Si l’on s’attendait à de l’imprévu, l’attente a été un peu trompée. Les explications ont eu lieu en effet, elles ont été provoquées par les deux chefs de l’opposition dans la chambre des lords et dans la chambre des communes, lord Granville et lord Hartington, elles ont été largement fournies par lord Derby et par le chef du cabinet, M. Disraeli. En définitive, elles ne dépassent pas sensiblement ce qu’on savait, elles le précisent. Le chef du ministère a peut-être ajouté quelques détails de plus sur les petites péripéties qui ont précédé la transaction relative à Suez, et, quant au plan de réformes que la diplomatie des puissances du nord proposait de porter à Constantinople, ce qu’ont dit les deux ministres se réduit à une explication aussi modeste que simple. L’Angleterre ne pouvait ni conseiller au sultan une résistance qui l’eût compromise elle-même, ni se réfugier dans une abstention qui l’eût complètement isolée, ni proposer une nouvelle conférence européenne qui n’eût point été acceptée, et qui d’ailleurs n’aurait eu aucun avantage pratique, si l’on n’avait pas eu un plan différent à présenter. Dès lors elle n’avait plus d’autre alternative que d’accepter la situation qui lui était faite en adhérant, comme la France, comme l’Italie, à la note préparée par le comte Andrassy au nom des trois empereurs. C’était la politique la moins compromettante, sinon la plus brillante, et le ministère, en suivant cette politique, a eu la chance d’obtenir l’appui assez inattendu de M. Gladstone, qui s’est levé pour approuver en quelques mots ce qui a été fait. Ce qu’il y aurait de mieux aujourd’hui évidemment, ce serait que l’insurrection de l’Herzégovine, se sentant abandonnée à ses propres forces, de plus en plus resserrée dans-ses frontières, déposât les armes, laissant les gouvernemens européens et la Turquie en tête-à-tête pour l’accomplissement des réformes proposées.

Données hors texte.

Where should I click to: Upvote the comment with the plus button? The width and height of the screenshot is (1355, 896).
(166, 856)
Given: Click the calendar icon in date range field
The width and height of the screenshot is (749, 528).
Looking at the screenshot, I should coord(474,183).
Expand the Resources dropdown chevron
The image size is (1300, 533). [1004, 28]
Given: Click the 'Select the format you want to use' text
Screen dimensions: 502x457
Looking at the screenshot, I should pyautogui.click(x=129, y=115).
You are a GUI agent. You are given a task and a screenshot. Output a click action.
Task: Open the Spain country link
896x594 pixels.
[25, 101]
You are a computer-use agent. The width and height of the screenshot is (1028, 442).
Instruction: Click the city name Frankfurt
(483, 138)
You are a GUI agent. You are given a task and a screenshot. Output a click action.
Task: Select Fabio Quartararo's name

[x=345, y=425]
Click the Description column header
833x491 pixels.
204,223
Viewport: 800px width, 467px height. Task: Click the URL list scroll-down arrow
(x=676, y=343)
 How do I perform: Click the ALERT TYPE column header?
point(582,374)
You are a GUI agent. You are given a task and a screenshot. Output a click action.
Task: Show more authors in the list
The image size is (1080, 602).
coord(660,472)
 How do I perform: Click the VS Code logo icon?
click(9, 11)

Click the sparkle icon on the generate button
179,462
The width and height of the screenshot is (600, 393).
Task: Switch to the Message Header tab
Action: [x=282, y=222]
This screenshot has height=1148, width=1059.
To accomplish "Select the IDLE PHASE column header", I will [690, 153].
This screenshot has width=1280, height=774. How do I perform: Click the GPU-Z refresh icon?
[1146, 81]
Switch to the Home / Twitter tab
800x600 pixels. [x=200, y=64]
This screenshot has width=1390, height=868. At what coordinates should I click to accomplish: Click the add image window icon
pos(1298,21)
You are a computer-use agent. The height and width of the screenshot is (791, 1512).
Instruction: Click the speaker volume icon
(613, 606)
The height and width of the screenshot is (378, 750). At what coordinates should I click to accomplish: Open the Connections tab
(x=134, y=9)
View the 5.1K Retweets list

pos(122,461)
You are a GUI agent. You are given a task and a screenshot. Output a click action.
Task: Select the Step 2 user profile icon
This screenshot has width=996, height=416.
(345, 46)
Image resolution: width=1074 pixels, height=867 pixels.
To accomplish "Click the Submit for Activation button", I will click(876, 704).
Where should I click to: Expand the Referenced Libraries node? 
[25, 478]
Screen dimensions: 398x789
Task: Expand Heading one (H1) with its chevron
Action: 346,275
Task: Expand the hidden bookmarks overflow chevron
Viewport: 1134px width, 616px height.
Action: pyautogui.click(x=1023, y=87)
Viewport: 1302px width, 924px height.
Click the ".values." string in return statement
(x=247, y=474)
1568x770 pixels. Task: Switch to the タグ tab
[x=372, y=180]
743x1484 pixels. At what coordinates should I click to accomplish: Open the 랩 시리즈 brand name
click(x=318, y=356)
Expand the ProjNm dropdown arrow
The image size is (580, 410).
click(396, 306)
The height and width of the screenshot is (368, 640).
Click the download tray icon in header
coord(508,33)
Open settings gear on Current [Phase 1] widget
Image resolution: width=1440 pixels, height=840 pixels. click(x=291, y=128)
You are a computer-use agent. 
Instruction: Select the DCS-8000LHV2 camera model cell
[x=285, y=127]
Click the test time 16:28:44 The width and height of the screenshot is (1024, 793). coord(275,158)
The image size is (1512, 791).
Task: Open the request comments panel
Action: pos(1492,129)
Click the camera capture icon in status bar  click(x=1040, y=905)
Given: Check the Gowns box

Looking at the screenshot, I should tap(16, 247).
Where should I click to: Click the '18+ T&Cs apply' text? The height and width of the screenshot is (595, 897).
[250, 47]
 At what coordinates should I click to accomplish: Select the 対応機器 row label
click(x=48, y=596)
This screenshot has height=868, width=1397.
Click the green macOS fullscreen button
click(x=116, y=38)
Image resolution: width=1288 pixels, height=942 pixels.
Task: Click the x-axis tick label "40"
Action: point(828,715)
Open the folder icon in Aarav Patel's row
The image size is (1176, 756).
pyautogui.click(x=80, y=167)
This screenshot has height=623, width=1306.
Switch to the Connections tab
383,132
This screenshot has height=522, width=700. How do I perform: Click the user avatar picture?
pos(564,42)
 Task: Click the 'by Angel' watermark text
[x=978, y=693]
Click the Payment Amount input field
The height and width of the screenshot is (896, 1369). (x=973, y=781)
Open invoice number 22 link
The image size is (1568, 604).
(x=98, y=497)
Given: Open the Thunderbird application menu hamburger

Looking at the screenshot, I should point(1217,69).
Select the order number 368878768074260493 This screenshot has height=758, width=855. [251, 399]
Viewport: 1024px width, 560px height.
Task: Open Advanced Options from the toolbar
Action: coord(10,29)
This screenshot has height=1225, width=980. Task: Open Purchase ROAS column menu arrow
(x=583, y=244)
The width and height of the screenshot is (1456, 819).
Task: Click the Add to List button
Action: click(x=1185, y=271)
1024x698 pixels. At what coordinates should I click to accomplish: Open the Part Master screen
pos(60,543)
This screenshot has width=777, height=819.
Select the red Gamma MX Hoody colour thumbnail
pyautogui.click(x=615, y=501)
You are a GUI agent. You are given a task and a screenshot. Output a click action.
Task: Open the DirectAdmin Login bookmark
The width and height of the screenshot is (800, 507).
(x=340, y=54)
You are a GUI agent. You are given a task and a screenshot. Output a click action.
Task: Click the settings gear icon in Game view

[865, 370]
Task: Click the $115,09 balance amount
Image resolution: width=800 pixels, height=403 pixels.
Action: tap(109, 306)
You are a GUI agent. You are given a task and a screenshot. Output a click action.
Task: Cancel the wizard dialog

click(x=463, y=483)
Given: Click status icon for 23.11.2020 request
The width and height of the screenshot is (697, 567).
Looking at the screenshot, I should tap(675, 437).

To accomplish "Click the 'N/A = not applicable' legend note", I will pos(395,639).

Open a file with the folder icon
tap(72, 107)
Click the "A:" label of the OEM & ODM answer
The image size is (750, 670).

Si cependant l’insurrection persistait, si l’impuissance de la Turquie devenait de plus en plus flagrante, si des combinaisons nouvelles ou peut-être des interventions plus effectives devaient être la conséquence d’un premier acte de diplomatie, qu’arriverait-il ? Ici les ministres de la reine ont en le soin de déclarer que l’Angleterre avait réservé sa liberté d’action, qu’elle ne s’était point engagée au-delà de la note du comte Andrassy.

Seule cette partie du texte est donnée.